Review by Win Wiacek
This charmingly seductive deluxe Archive edition collects the Fastest Yarns Alive from Flash’s 1941 appearances, picking up where Volume One left off, all written by the apparently inexhaustible Gardner Fox. The art is shared by Hal Sharp and E. E. Hibbard, both kindly described as energetic, but crude.
The opening story is ‘The Restaurant Protective Association’, with Jay Garrick and girlfriend/confidante Joan Williams stumbling upon a pack of extortionists. They expose a treacherous viper preying on Joan’s best gal-pal, after which ‘The Fall Guy’ reveals how a gang of agile fraudsters fake motor accidents to fleece insurance companies. Both cases give Garrick ample opportunity to display the hilarious and humiliating bag of super-speed tricks and punishing pranks that astounded playful kids of the day, and still delight decades later.
Flash’s popularity led to the introduction of a second title, All-Flash Quarterly, the “All” referring to Flash’s adventures occupying the entire page count, whereas plenty of back-up features graced Flash Comics. The epic premiere issue opened with a tantalising frontispiece ‘The JSA Bid Farewell to the Flash’, celebrating the fact that The Fastest Man Alive was the third character to win his own solo comic – after Superman and Batman – and would therefore be “too busy for Justice Society get-togethers”. Also notable was the debut of a rare returning villain, the Monacle, with an unwise addiction to other people’s jewels, but enough brains to counter the Flash’s speed – if not Jay’s courage and ingenuity.
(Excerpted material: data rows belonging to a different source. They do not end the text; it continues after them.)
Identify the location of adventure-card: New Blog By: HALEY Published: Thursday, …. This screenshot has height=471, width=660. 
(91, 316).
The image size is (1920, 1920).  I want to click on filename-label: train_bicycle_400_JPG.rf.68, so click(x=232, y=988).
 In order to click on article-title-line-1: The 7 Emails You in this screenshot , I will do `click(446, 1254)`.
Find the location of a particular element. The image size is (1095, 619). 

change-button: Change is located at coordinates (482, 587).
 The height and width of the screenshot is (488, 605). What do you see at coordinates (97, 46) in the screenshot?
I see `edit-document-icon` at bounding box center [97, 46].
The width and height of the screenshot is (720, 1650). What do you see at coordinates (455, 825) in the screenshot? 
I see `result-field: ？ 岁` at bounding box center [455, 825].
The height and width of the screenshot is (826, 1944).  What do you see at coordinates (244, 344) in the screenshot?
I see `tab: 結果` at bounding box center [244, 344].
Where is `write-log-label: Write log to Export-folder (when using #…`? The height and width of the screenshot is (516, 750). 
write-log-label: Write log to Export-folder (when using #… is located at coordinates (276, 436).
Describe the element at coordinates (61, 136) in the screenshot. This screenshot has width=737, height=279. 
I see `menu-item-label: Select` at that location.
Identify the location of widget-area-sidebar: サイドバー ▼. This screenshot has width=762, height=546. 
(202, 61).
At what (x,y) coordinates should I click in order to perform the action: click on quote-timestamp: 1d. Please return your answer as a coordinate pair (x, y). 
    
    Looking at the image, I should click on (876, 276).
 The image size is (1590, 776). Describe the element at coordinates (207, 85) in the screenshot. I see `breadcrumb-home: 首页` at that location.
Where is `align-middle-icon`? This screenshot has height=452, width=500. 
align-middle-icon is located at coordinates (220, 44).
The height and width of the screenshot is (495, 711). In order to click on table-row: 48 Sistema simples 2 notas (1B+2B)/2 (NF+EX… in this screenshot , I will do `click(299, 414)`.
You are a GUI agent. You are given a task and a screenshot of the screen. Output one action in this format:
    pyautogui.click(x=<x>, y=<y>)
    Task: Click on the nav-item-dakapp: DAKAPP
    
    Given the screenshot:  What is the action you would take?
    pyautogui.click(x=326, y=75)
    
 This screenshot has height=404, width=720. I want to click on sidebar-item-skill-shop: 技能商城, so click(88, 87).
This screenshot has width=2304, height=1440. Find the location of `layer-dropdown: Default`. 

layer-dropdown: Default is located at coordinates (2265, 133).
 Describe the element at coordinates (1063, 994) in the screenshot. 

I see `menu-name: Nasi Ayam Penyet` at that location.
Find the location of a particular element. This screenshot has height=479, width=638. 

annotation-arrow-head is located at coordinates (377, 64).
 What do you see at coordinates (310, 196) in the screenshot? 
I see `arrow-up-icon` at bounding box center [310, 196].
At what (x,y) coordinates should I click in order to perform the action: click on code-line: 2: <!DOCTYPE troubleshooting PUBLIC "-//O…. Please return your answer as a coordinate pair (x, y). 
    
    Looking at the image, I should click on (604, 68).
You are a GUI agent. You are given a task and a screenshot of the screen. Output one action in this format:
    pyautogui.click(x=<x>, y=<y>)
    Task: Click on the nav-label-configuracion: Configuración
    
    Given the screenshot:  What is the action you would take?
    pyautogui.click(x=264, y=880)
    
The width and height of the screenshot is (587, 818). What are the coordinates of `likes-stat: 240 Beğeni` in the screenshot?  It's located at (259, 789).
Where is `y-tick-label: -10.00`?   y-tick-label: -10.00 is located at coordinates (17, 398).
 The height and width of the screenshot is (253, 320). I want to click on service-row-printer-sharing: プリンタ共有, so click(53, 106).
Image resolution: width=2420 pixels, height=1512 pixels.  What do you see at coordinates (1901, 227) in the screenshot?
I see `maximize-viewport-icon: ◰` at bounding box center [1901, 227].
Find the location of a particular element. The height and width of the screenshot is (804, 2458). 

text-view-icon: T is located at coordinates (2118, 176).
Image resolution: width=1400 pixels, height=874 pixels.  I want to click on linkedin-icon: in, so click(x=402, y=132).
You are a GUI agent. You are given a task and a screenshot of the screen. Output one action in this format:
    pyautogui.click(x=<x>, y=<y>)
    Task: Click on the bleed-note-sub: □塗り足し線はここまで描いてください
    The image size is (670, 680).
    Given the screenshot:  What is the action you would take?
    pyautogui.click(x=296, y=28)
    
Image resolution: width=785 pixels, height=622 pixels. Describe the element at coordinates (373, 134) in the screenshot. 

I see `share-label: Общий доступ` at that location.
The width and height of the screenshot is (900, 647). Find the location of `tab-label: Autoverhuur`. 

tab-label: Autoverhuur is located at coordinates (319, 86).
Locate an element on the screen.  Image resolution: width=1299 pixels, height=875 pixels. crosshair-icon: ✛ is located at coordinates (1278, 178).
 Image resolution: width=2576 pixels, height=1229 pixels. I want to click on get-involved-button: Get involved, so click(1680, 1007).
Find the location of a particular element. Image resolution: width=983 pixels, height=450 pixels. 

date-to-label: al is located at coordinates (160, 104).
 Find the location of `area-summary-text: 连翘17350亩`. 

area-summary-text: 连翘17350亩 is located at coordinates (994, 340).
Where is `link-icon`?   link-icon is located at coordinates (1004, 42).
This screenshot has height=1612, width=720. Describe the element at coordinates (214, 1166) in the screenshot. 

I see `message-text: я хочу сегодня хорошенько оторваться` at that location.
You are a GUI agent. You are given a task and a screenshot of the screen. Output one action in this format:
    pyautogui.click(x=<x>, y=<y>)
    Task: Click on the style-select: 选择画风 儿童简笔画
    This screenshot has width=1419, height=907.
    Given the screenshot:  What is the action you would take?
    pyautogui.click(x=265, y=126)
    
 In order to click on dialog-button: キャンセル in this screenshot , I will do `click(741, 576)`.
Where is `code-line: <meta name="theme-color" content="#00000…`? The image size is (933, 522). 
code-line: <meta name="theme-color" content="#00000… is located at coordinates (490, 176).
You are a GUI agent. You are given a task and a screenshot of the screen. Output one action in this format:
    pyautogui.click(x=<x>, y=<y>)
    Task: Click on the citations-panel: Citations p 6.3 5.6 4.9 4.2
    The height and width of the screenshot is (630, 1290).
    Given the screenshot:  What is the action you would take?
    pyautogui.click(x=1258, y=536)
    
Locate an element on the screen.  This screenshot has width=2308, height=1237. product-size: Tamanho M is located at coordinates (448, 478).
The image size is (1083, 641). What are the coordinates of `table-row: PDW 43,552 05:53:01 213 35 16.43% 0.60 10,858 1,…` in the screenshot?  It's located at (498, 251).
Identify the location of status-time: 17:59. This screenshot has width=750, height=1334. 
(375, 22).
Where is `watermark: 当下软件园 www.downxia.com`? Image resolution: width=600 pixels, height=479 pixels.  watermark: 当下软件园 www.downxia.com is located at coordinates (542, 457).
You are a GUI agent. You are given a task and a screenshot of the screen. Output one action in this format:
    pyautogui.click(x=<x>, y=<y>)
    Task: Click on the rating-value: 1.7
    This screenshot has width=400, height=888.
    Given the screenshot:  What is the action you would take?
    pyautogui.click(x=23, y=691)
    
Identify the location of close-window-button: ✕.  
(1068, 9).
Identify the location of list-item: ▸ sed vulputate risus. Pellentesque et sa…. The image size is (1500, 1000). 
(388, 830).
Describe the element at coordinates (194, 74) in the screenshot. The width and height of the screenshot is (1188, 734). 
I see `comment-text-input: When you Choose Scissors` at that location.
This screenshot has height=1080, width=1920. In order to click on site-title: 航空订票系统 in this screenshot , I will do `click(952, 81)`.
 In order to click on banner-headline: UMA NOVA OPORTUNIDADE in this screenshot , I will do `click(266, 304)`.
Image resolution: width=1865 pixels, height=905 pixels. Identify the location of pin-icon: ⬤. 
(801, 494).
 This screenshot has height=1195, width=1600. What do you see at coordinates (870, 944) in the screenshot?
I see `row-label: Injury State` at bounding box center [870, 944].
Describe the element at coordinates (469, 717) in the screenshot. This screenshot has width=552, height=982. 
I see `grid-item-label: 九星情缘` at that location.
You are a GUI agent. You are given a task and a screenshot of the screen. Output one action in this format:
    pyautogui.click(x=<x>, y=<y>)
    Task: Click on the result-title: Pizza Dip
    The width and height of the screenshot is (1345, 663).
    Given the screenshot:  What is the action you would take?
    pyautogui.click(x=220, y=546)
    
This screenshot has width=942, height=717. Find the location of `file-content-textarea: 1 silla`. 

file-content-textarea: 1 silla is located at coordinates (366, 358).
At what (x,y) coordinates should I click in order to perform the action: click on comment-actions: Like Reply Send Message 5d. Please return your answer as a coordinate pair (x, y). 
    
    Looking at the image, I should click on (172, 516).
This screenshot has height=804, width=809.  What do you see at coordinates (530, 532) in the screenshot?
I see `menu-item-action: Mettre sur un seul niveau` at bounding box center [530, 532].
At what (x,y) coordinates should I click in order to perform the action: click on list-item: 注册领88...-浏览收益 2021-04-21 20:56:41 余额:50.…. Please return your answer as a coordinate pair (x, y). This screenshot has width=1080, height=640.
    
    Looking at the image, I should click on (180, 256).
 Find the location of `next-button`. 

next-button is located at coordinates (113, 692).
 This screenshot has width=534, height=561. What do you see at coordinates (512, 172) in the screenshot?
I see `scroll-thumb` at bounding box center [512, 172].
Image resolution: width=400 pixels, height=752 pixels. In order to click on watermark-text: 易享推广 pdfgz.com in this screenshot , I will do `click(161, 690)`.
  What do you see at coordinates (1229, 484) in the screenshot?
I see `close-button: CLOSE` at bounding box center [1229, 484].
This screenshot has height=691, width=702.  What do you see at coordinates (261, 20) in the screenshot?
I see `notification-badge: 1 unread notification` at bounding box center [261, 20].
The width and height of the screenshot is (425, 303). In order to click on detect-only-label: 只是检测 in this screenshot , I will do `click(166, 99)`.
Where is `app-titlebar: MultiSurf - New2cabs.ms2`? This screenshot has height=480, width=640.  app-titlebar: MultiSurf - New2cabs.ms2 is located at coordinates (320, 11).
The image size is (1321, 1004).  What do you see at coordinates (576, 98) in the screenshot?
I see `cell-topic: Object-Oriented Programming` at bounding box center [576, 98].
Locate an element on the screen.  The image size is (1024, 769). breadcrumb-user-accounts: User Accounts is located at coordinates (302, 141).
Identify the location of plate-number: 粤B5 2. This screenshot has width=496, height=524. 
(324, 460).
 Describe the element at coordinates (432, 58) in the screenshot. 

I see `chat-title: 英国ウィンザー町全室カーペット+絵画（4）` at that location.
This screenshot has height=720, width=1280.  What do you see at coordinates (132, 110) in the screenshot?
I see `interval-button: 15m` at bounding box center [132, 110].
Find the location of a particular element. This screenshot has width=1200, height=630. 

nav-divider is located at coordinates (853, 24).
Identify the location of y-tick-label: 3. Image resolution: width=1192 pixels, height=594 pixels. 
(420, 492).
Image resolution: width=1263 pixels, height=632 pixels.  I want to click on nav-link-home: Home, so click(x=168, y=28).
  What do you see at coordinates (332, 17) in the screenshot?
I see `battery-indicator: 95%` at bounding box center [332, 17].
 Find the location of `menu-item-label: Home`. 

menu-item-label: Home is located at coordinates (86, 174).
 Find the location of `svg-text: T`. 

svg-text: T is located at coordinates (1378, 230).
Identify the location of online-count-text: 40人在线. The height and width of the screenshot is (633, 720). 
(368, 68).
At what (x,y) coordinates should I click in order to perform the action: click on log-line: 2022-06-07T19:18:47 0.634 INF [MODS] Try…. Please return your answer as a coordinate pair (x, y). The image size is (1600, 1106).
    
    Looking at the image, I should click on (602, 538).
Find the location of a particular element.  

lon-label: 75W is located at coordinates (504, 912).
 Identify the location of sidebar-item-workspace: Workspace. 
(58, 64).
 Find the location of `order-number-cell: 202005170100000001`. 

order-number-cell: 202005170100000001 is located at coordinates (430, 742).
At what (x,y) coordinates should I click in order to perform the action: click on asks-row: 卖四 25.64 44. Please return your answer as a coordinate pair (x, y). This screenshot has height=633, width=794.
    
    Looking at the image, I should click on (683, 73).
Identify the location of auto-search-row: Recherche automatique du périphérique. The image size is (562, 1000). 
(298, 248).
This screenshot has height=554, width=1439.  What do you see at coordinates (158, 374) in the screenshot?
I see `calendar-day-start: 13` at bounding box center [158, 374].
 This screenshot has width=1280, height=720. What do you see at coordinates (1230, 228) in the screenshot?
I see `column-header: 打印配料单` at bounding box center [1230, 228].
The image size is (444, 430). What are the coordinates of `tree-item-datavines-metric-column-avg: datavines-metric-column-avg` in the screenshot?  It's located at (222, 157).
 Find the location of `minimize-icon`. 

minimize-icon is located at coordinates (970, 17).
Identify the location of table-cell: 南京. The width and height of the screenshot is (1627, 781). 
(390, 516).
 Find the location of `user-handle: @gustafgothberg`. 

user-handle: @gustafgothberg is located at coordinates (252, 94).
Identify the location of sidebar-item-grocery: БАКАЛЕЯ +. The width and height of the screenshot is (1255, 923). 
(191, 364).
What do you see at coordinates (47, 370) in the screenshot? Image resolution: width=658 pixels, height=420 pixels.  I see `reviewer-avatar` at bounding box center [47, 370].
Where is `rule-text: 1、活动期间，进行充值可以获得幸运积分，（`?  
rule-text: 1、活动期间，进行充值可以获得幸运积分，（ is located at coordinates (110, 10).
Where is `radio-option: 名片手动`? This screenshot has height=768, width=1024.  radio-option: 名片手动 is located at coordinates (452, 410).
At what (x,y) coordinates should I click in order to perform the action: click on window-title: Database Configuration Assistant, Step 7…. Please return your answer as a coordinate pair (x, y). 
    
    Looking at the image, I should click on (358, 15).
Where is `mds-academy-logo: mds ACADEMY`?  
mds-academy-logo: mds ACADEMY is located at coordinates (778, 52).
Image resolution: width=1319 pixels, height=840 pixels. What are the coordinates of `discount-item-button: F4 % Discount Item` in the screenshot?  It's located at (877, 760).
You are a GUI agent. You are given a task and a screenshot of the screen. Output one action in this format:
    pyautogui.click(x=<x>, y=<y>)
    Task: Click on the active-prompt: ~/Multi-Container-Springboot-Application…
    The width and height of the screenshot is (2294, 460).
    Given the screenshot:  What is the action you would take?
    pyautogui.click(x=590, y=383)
Fox prioritised the Flash helping out ordinary people targeted by the rich, corrupt and gangsters, with a novel variation being ‘A Millionaire’s Revenge’, wherein wealthy plutocrat Leffingwell Funk decides to avenge an imagined slight by a poor but happy man. His method involves engineering unsuspecting shoe store owner Jim Sewell’s inheritance of half a million dollars and would have ended with leg-breaking thugs, disgrace and prison had not Jim counted Jay Garrick amongst his circle of friends.
Also notable is the ambitious undertaking of a massive four-chapter saga of vengeance and justice. This oddly time-skewed tale might jar slightly with modern continuity-freaks, as it spans nearly a lifetime in the telling, but just go with it. It opens as brilliant young criminal Joe Connor is sentenced to ten years in jail and swears vengeance on DA Jim Kelley. From that Fox delivers a constantly surprising yarn featuring twists and tortured connections ending with a swathe of revelation and a shocking conclusion.
This splendid selection closes with a full-on alien extravaganza as Flash investigates a series of abductions and foils a madman’s plot to forcibly colonise the Red Planet. It’s a gloriously madcap, spectacular fantasy high note.
Sadly, there has been no third collection of these amazing, exciting and quirkily captivating stories, although with the caveat that they may not to every modern fan’s taste. The sheer exuberance, light-hearted tone and constant narrative invention provides utter delight for lovers of early superhero fantasy.